§ What you have to do
Every line below between the one holding "Dragon Dash (31, 2183)" and the one holding "Request a Quote (432, 2533)", inclusive, should be copied exactly, and no other line.

§ Records supplied

········

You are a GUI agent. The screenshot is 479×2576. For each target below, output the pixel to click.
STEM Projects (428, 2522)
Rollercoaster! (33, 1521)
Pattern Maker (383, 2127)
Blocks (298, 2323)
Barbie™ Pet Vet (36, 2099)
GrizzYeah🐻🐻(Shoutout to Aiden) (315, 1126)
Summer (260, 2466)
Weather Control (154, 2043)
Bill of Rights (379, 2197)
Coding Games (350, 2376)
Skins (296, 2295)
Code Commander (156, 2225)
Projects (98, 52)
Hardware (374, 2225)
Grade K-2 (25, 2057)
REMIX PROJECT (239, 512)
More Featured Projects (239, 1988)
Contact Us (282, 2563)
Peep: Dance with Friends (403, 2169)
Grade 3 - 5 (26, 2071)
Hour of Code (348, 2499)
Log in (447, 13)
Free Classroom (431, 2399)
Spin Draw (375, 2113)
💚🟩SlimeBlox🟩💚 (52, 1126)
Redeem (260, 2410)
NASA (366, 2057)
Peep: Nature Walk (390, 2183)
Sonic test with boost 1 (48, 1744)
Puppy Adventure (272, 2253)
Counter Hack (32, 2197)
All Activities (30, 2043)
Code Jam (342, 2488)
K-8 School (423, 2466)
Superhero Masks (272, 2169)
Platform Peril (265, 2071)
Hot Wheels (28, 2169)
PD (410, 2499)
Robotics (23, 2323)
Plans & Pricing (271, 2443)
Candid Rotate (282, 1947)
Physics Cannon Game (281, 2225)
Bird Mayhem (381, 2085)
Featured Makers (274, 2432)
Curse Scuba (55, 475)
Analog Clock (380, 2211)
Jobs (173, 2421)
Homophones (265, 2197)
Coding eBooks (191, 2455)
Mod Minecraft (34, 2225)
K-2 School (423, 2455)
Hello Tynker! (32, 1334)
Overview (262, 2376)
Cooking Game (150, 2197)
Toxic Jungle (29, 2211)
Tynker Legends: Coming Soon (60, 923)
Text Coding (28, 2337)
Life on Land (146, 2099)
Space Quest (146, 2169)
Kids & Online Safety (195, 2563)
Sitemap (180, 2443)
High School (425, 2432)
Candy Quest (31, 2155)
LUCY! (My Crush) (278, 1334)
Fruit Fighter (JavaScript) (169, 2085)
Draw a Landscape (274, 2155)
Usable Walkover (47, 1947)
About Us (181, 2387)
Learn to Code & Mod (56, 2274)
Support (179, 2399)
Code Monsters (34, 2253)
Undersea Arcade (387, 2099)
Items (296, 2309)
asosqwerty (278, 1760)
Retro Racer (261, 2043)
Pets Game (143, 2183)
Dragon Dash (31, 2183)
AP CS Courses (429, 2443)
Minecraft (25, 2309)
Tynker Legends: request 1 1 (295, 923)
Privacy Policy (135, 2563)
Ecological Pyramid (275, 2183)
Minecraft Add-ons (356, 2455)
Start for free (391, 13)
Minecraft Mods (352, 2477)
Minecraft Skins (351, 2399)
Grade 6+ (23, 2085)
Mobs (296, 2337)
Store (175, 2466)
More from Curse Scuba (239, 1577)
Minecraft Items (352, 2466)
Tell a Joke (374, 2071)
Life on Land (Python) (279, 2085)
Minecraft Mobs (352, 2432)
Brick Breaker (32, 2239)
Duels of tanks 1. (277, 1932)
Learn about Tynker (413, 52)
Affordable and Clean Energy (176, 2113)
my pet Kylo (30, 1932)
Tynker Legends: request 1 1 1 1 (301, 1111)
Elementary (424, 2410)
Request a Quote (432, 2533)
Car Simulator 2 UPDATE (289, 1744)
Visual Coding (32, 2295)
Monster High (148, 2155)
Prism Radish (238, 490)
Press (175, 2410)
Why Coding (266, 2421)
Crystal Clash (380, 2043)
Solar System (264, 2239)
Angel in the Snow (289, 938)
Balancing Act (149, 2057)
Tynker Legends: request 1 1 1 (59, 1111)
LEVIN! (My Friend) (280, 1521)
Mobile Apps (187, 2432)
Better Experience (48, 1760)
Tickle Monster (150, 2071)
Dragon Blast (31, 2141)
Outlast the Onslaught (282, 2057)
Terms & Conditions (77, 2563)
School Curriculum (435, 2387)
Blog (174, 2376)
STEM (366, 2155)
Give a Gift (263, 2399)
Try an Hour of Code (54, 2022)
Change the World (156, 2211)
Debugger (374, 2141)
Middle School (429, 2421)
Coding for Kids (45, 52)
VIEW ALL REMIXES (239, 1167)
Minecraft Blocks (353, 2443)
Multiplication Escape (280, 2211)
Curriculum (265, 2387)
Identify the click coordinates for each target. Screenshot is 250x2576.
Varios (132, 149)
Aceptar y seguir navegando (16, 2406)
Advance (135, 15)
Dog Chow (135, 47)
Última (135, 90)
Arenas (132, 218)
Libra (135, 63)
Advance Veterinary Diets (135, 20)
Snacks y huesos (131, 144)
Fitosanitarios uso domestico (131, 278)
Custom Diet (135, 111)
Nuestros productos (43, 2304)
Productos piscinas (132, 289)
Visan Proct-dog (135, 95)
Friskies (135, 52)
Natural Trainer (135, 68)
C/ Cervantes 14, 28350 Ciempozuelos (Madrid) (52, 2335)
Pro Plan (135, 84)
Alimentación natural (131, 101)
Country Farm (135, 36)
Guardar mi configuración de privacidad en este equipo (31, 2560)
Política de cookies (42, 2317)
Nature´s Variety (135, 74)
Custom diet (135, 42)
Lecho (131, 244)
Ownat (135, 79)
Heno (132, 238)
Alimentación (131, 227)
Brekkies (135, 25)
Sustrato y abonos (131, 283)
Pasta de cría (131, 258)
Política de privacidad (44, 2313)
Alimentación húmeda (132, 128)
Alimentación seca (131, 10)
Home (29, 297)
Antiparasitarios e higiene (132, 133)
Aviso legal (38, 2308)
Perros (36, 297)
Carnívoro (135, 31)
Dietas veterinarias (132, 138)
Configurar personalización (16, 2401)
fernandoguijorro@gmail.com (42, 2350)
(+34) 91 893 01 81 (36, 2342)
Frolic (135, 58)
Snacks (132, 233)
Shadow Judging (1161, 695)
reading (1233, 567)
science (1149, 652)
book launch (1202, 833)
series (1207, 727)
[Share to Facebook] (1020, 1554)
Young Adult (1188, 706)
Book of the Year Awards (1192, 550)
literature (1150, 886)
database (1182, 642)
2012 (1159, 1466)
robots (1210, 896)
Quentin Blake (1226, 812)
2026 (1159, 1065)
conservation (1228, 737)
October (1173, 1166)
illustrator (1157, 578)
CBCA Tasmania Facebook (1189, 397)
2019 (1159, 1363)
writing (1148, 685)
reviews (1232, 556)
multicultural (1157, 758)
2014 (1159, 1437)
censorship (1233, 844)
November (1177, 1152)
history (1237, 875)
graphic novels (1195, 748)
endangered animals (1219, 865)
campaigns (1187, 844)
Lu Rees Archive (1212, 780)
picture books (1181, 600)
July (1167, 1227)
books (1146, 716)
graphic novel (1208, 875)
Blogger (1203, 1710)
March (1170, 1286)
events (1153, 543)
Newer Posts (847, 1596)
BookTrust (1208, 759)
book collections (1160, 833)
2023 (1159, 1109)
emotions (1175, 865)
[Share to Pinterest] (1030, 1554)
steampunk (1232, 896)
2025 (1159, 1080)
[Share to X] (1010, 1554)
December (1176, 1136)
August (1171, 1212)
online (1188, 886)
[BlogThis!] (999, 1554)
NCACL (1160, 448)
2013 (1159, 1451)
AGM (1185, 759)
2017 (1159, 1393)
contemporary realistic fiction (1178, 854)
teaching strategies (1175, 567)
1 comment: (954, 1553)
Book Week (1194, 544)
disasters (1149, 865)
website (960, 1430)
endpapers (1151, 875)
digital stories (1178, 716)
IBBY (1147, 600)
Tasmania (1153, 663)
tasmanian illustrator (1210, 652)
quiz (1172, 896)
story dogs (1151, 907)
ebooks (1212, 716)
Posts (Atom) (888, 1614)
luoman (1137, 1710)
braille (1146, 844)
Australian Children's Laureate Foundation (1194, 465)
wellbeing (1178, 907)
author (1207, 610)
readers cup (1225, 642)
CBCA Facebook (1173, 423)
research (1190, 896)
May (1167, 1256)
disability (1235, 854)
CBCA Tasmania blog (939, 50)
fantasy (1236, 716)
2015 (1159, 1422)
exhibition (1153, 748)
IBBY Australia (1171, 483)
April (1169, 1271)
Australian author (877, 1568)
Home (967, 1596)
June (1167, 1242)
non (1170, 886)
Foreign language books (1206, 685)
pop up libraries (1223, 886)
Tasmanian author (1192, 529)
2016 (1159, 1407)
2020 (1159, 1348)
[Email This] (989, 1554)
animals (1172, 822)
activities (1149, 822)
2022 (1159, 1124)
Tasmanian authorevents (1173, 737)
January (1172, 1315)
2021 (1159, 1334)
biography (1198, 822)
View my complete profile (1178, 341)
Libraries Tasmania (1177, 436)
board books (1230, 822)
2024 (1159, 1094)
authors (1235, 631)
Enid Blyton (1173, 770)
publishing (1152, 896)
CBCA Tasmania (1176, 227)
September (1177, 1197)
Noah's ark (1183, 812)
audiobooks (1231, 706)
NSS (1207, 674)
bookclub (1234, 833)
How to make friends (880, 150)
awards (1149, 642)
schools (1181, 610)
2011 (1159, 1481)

········

§ Your solution
Dragon Dash (31, 2183)
AP CS Courses (429, 2443)
Minecraft (25, 2309)
Tynker Legends: request 1 1 (295, 923)
Privacy Policy (135, 2563)
Ecological Pyramid (275, 2183)
Minecraft Add-ons (356, 2455)
Start for free (391, 13)
Minecraft Mods (352, 2477)
Minecraft Skins (351, 2399)
Grade 6+ (23, 2085)
Mobs (296, 2337)
Store (175, 2466)
More from Curse Scuba (239, 1577)
Minecraft Items (352, 2466)
Tell a Joke (374, 2071)
Life on Land (Python) (279, 2085)
Minecraft Mobs (352, 2432)
Brick Breaker (32, 2239)
Duels of tanks 1. (277, 1932)
Learn about Tynker (413, 52)
Affordable and Clean Energy (176, 2113)
my pet Kylo (30, 1932)
Tynker Legends: request 1 1 1 1 (301, 1111)
Elementary (424, 2410)
Request a Quote (432, 2533)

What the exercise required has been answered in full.